§ What is being asked:
Only the lines below starting at the one containing "Task: Click the 單價(萬元/坪) column header" and ending at the one containing "The width and height of the screenshot is (1452, 408)." belong in the answer, each copied exactly.

§ Information:
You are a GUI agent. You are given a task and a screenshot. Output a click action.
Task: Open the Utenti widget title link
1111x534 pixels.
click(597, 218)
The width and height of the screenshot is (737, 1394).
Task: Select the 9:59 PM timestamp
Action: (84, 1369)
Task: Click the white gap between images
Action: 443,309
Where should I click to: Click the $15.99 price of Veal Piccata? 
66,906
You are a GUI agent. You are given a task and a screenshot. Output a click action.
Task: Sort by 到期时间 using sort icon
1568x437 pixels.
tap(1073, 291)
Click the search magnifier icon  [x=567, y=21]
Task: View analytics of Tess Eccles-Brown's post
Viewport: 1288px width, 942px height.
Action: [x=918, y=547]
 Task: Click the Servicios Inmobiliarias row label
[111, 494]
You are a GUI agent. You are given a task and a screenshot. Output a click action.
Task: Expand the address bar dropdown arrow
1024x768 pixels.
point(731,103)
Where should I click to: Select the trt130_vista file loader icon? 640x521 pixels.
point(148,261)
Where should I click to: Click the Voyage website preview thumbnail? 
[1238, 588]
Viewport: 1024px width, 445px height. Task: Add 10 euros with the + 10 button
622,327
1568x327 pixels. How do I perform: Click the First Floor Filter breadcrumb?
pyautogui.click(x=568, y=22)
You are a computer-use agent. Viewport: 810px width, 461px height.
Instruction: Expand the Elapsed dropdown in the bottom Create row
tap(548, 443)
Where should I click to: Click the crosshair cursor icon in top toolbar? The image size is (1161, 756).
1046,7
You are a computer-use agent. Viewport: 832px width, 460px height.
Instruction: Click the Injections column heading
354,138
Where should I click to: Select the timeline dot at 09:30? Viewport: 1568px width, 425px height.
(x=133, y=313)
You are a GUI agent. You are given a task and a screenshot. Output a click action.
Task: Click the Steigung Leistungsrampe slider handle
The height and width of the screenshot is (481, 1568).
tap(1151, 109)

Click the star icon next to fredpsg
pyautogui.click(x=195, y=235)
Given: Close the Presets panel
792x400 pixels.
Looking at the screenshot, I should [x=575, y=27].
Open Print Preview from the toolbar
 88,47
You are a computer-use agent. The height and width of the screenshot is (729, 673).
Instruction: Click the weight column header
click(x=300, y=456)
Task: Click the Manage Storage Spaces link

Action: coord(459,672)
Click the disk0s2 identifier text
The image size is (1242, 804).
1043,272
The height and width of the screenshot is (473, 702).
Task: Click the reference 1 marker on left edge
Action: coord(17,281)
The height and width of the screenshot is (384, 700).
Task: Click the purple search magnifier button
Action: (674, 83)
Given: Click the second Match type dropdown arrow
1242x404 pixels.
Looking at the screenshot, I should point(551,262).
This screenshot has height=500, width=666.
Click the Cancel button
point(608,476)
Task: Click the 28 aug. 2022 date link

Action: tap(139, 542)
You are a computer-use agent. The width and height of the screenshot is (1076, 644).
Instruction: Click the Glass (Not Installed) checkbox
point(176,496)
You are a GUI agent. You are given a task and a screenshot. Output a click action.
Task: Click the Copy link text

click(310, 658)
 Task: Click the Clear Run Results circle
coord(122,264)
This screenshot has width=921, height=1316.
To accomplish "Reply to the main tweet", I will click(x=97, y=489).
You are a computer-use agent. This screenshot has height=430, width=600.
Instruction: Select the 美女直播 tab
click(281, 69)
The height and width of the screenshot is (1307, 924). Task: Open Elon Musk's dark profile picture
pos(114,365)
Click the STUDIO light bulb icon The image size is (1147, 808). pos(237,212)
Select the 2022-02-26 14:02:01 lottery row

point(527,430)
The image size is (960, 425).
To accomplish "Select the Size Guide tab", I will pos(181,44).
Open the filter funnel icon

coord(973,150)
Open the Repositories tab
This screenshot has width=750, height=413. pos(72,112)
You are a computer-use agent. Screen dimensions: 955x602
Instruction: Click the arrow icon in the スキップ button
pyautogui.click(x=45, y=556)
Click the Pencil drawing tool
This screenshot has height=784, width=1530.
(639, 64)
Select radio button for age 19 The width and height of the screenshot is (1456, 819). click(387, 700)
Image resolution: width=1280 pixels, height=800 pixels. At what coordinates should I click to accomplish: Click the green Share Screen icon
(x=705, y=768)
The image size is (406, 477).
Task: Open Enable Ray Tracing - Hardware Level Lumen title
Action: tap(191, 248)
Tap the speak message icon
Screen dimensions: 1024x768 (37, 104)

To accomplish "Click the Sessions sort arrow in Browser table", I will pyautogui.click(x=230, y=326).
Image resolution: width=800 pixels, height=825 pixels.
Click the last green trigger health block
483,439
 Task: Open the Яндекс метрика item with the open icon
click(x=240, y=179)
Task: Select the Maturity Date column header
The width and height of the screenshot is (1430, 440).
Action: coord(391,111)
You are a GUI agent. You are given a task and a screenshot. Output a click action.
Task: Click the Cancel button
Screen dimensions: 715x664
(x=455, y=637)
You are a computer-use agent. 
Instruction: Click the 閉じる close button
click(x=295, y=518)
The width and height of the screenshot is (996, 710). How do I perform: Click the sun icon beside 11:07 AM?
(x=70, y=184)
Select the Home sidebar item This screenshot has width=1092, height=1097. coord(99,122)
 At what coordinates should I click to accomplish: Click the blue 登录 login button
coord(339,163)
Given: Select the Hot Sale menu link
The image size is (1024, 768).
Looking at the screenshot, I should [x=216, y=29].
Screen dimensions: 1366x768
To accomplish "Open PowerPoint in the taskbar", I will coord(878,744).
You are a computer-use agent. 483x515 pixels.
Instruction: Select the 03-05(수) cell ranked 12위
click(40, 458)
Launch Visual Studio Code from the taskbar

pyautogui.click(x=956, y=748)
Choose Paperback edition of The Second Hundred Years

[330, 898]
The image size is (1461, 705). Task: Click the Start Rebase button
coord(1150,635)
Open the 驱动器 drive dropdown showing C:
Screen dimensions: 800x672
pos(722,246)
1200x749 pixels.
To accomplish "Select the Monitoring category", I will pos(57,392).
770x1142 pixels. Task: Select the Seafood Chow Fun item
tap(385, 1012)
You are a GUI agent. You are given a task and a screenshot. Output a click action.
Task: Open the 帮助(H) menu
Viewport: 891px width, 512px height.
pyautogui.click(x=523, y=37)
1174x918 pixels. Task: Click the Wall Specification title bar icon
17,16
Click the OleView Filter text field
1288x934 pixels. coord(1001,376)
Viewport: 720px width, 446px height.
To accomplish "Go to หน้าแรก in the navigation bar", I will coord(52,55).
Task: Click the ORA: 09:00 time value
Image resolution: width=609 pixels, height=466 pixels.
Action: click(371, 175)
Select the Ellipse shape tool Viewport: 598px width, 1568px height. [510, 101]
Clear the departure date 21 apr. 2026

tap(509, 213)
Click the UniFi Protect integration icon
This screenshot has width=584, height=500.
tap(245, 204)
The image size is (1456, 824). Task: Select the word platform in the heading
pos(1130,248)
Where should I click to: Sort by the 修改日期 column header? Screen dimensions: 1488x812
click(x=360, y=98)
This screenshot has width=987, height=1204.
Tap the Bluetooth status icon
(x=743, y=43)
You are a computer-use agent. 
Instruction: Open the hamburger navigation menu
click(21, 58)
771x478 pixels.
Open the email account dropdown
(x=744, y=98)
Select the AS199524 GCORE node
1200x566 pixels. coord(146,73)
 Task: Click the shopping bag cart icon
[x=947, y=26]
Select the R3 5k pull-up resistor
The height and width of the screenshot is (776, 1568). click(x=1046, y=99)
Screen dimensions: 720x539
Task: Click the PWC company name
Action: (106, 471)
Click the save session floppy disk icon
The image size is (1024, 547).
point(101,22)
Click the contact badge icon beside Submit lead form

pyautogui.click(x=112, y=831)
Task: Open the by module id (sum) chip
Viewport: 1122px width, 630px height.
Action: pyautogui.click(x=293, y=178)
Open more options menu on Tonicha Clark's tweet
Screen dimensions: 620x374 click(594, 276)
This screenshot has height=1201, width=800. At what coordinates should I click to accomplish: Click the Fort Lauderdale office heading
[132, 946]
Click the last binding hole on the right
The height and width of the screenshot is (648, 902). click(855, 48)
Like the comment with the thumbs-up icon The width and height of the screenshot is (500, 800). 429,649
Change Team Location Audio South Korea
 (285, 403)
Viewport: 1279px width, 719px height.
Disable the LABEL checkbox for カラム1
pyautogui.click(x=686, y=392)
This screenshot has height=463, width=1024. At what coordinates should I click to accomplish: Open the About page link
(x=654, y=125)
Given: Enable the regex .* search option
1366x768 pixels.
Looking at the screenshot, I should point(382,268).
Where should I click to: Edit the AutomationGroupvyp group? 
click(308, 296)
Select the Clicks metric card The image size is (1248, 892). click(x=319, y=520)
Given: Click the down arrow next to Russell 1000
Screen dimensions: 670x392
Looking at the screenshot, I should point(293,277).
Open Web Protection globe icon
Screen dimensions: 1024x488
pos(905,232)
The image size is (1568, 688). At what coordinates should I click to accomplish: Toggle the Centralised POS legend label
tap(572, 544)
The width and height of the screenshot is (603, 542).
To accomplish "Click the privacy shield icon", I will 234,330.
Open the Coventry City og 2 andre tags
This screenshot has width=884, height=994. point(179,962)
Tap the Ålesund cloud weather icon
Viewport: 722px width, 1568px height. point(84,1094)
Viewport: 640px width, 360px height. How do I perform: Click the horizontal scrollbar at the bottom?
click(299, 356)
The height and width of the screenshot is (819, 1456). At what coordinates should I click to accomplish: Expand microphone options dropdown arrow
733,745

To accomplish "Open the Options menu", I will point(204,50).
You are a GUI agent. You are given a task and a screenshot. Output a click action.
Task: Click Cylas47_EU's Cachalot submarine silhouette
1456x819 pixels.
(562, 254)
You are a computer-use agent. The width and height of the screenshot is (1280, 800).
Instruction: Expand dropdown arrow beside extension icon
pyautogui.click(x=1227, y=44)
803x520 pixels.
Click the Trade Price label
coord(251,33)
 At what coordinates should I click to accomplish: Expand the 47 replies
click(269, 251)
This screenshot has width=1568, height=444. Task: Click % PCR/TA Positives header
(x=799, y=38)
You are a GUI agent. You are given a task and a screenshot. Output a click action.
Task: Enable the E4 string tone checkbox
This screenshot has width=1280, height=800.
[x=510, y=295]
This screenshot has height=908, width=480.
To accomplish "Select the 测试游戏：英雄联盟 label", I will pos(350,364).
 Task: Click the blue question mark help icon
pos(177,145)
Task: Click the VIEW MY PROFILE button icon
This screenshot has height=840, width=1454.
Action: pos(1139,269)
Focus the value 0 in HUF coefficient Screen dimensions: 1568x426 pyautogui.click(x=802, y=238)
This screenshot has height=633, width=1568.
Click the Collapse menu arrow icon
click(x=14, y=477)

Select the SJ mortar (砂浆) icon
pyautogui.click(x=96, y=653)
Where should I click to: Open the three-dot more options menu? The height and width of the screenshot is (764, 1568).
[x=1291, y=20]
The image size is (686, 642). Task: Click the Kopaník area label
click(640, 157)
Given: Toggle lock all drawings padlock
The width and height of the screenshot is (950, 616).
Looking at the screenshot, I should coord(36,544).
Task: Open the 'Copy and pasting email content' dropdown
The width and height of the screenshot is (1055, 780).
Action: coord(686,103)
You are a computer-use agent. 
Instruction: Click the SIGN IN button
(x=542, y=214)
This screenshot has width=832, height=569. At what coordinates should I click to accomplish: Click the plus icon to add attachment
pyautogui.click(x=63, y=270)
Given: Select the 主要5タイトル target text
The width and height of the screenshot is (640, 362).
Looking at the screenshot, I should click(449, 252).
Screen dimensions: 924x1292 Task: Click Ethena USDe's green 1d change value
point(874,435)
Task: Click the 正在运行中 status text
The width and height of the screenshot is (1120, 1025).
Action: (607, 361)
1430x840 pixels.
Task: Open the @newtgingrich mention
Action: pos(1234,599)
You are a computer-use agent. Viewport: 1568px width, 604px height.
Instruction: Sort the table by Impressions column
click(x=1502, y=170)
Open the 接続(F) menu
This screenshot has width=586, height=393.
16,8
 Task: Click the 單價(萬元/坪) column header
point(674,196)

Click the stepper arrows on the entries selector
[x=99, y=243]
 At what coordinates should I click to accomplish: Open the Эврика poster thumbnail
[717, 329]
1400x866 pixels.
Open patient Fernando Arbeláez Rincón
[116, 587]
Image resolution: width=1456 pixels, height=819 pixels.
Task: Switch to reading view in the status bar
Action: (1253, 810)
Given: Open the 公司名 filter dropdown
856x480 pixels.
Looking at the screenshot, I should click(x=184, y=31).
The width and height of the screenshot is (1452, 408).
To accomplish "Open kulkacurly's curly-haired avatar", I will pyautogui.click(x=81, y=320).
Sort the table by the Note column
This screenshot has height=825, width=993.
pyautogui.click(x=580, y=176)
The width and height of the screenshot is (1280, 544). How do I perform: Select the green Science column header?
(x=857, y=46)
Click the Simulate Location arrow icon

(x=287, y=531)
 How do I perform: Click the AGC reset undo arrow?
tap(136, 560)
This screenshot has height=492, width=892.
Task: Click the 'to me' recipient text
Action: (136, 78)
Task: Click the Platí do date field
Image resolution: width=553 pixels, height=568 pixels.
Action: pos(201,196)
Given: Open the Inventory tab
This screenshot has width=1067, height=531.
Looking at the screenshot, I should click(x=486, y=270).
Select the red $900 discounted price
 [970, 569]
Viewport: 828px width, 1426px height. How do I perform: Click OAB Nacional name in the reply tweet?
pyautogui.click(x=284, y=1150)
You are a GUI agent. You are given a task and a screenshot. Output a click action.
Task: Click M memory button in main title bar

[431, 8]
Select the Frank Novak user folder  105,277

§ Output of the task:
 Task: Click the 單價(萬元/坪) column header
point(674,196)

Click the stepper arrows on the entries selector
[x=99, y=243]
 At what coordinates should I click to accomplish: Open the Эврика poster thumbnail
[717, 329]
1400x866 pixels.
Open patient Fernando Arbeláez Rincón
[116, 587]
Image resolution: width=1456 pixels, height=819 pixels.
Task: Switch to reading view in the status bar
Action: (1253, 810)
Given: Open the 公司名 filter dropdown
856x480 pixels.
Looking at the screenshot, I should click(x=184, y=31).
The width and height of the screenshot is (1452, 408).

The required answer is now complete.